Amitabh Sharma, Contributor
Opposites attract, it is often said, a statement that might be a perfect fit to the marriage of the limitless creativity with the precision of technology. It might sound like a complex formulation, but, as chief creative officer at Pixar and Walt Disney Animation Studios, John Lasseter sums it, this is where "the art challenges the technology, and the technology inspires the art".
The Centre for Arts (CFA) at the University of Technology (UTech), St Andrew, sits in the heart of the campus, a convergence of fine arts and culture with the sciences. "This (centre) is a kaleidoscope of music, dance, drama, drumming, steel pan, instrumental band, and visual arts," says Janice Lindsay, director at the Centre for the Arts.
"The facility," Lindsay continues, "Has developed into a fusion between technology and art."
This effervescent confluence is dotted in the sculptures in the Caribbean Sculpture Park, a part for the CFA; it is the first open-air museum of its kind in the
English-speaking Caribbean, created in 1999.
The art haven, surrounded with two declared national monuments - Lillian's Restaurant and the Silos - is reminiscent of a bygone era - vibrant, yet slow-paced and replete manmade structures in harmony with the elements.
Established in 1998 by Founding Director Pat Ramsay, CFA sought to develop soft skills and an avenue for the students to delve into visual and performing arts.
As a part of its training mandate, CFA currently offers elective programmes in dance, drama and theatre arts and music. "We also have extra-curricular programmes which are open to the University community, where people can come and hone their skills on varied creative traits." These programmes include choir, steel pan, visual arts, drumming, artistry, sign language, among others.
CFA, as part of their outreach efforts, offers an integrated arts programme - Tomorrow's Children.
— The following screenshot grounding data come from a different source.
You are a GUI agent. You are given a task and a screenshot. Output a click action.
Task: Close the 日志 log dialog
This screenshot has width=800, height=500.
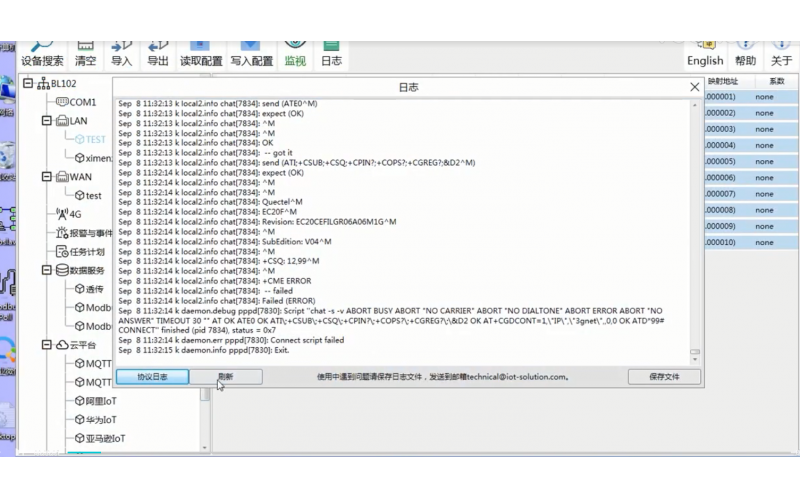click(x=695, y=87)

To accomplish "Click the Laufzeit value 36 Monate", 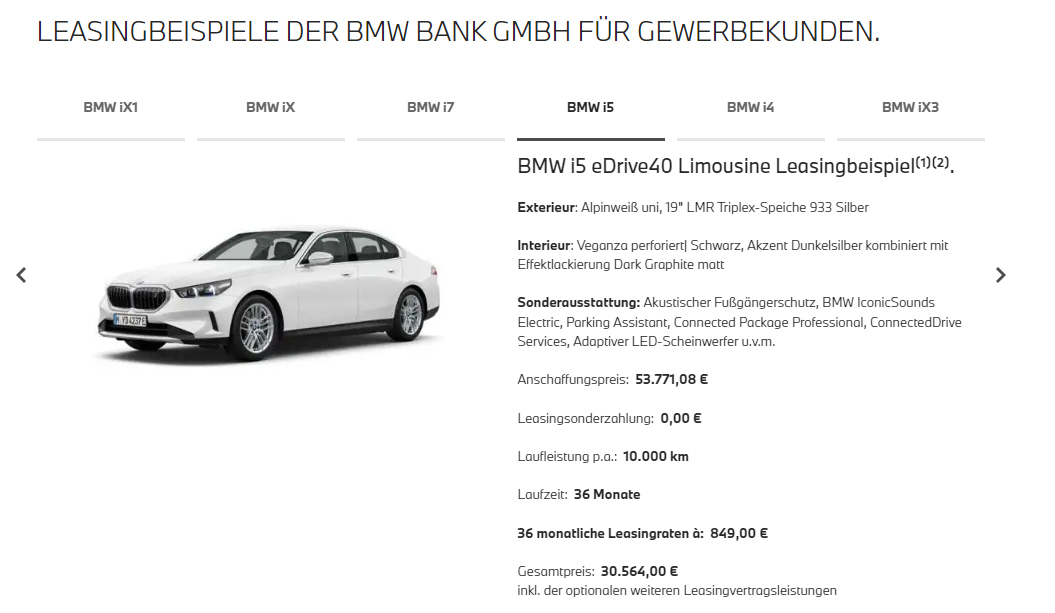I will (x=607, y=495).
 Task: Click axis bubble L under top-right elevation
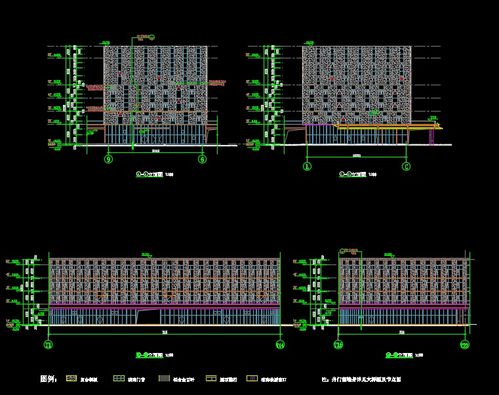click(x=307, y=166)
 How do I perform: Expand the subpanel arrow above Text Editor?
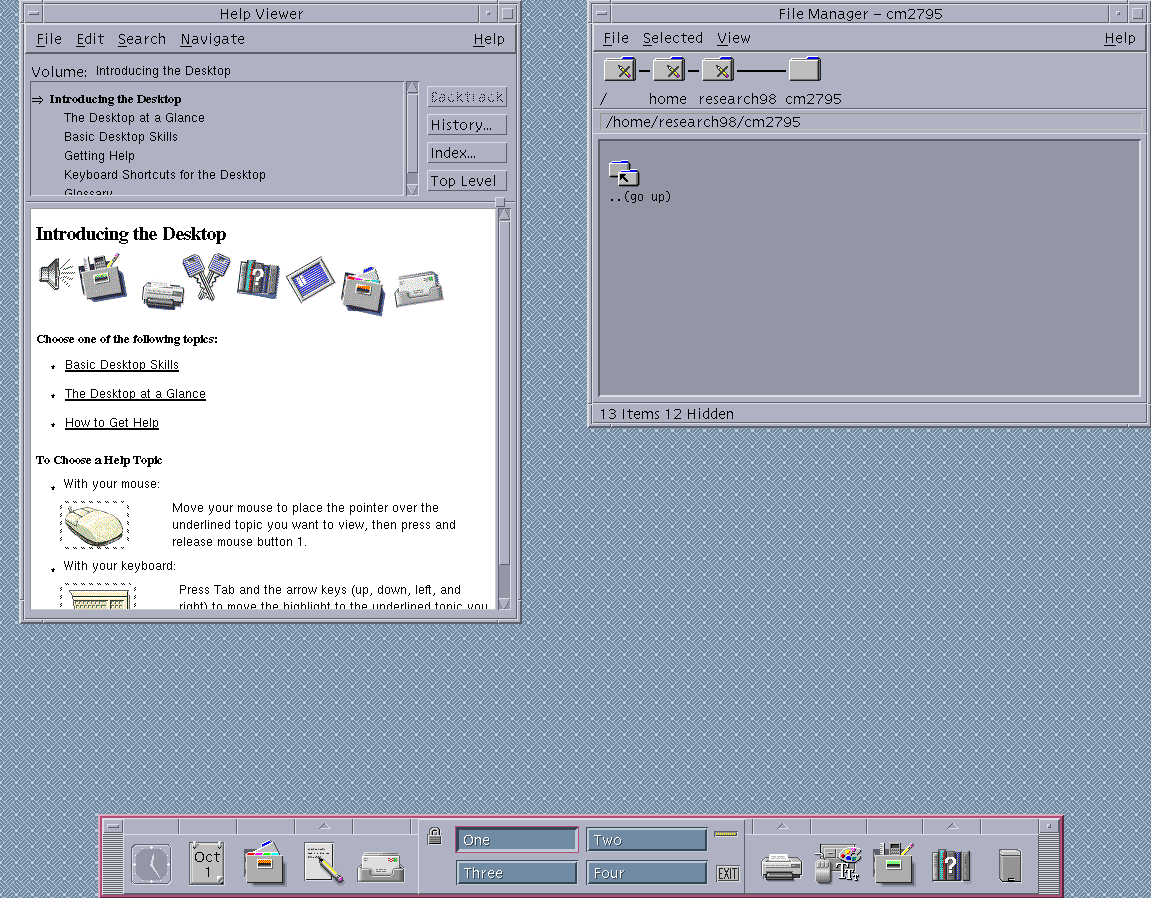[x=324, y=826]
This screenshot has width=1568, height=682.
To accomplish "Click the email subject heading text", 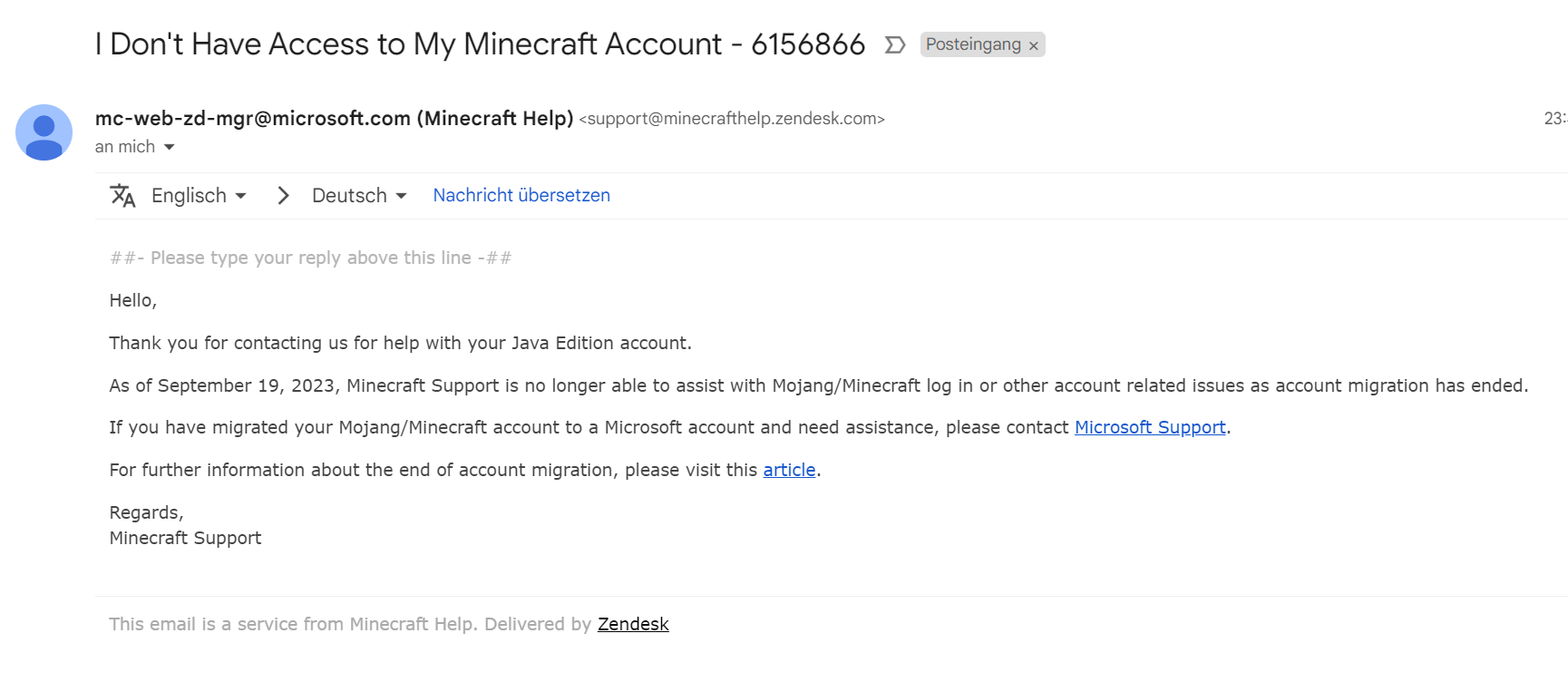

Lindsay said the programme targets underprivileged children, using arts as a curative measure to address the emotional abuse they might have undergone.
Expansion plans for academics, Lindsay said, are underway, to focus on visual and performing arts.
The physical space around CFA is a vibrant meeting ground for students to spend time in between lectures, and it also transforms itself into an open-air ensemble - hosting cultural events, concerts and theatre productions.
SHAPING THE LEGACY
"The university is seeking to ensure that the legacy that has been shaped is appropriately developed," Lindsay said. "We want to include cultural heritage research into the curriculum."
UTech, she informed, has established a Museum and Heritage Preservation Unit for overseeing the acquisition and preservation of historical objects of the university for permanent storage and display.
The Caribbean Sculpture Park provides the eclectic mix of media, representing the technological traits through creative expressions of Caribbean artists.
CFA itself, Lindsay informed, is seeking to stand out as the focal point to nurture and harness creative pursuits.
She says that plans are to strengthen CFA's position to transform and position itself as an art incubator. "The centre seeks to showcase Jamaican creativity at its best," she said. "It goes beyond art, an agent of change for the students and the wider community."
As the world has changed from analogue, to digital, to the cloud and is shrinking to a global village, this oasis of heritage, though evolving with time, continues to emanate creative expression to inspire generations to come.